**Instructions to follow:**
Write out the items below word for word, from the start through the line containing "at that location.", and leave out the pictures.

____________________

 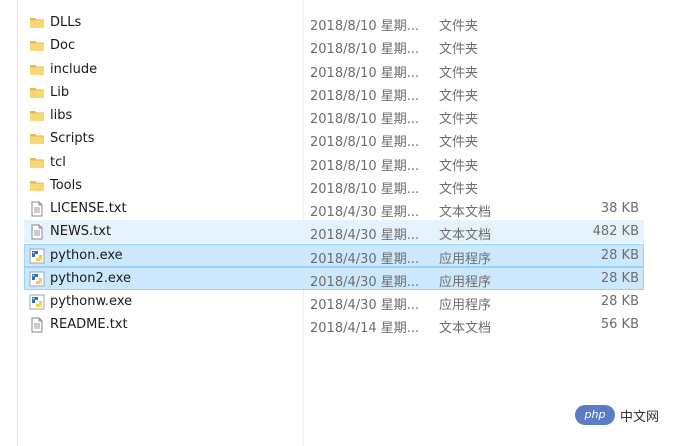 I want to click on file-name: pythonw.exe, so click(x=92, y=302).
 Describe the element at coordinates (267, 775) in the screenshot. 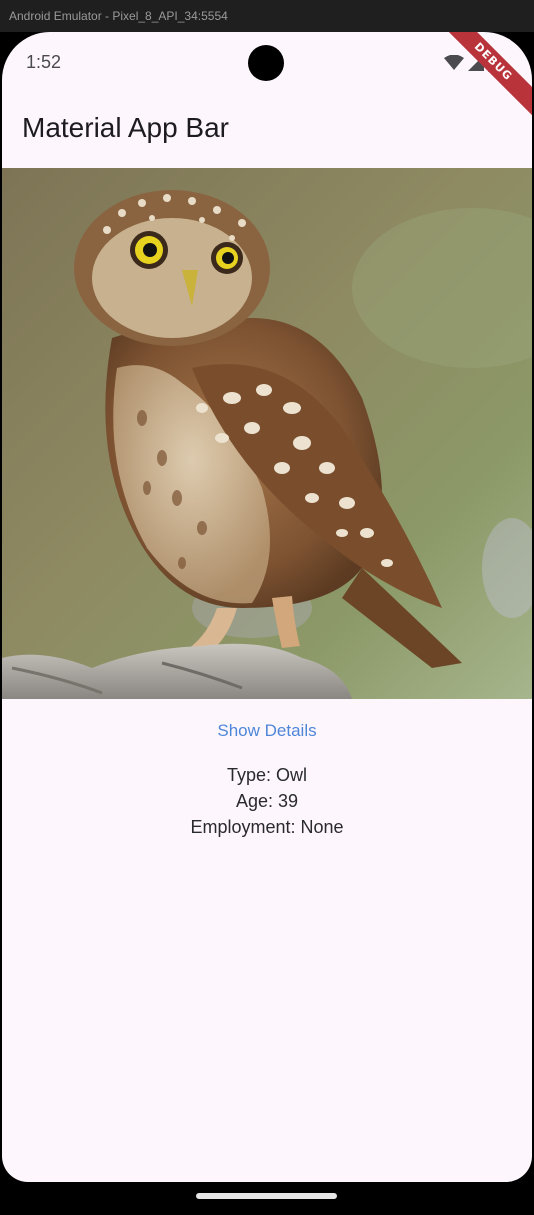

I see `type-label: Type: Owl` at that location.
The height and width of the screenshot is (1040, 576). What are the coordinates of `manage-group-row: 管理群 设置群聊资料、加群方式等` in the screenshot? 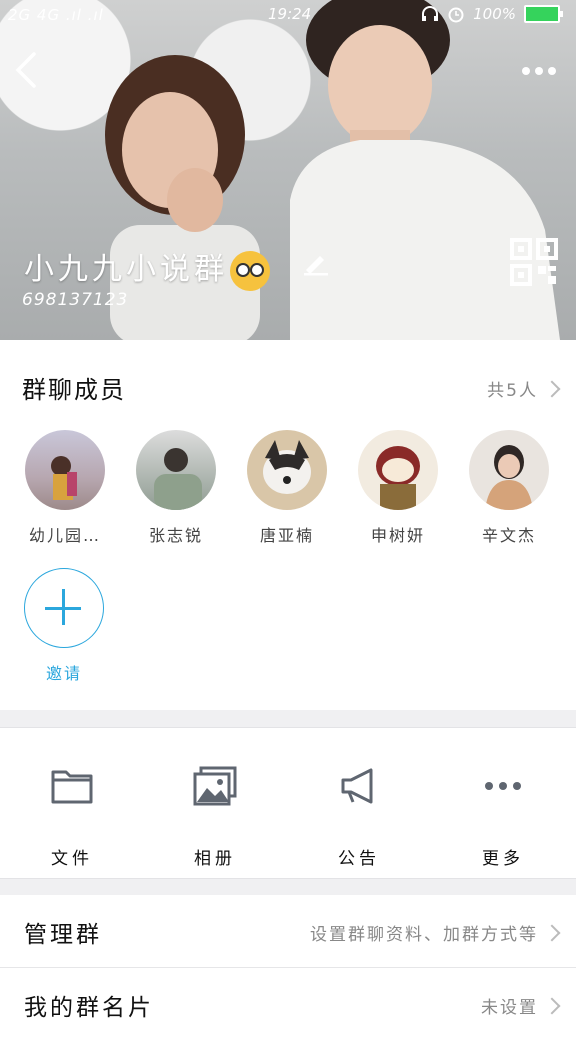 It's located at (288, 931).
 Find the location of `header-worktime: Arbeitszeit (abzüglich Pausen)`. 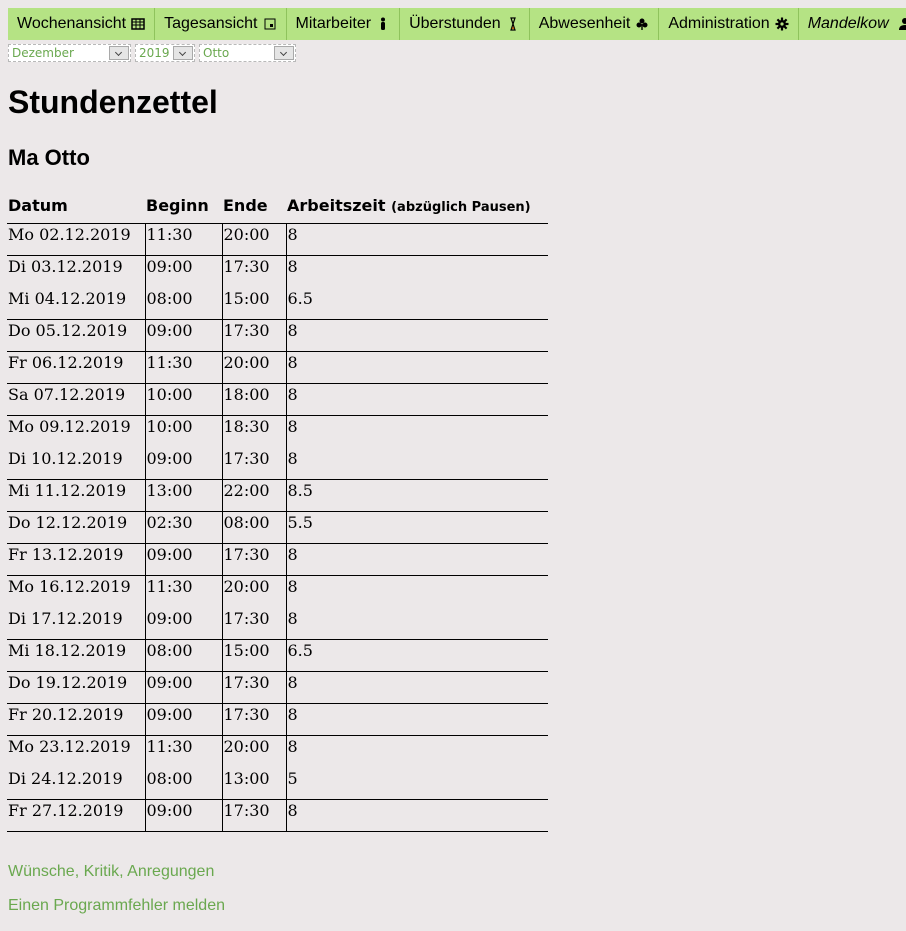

____________________

**Answer below:**
  I want to click on file-name: pythonw.exe, so click(x=92, y=302).
 Describe the element at coordinates (267, 775) in the screenshot. 

I see `type-label: Type: Owl` at that location.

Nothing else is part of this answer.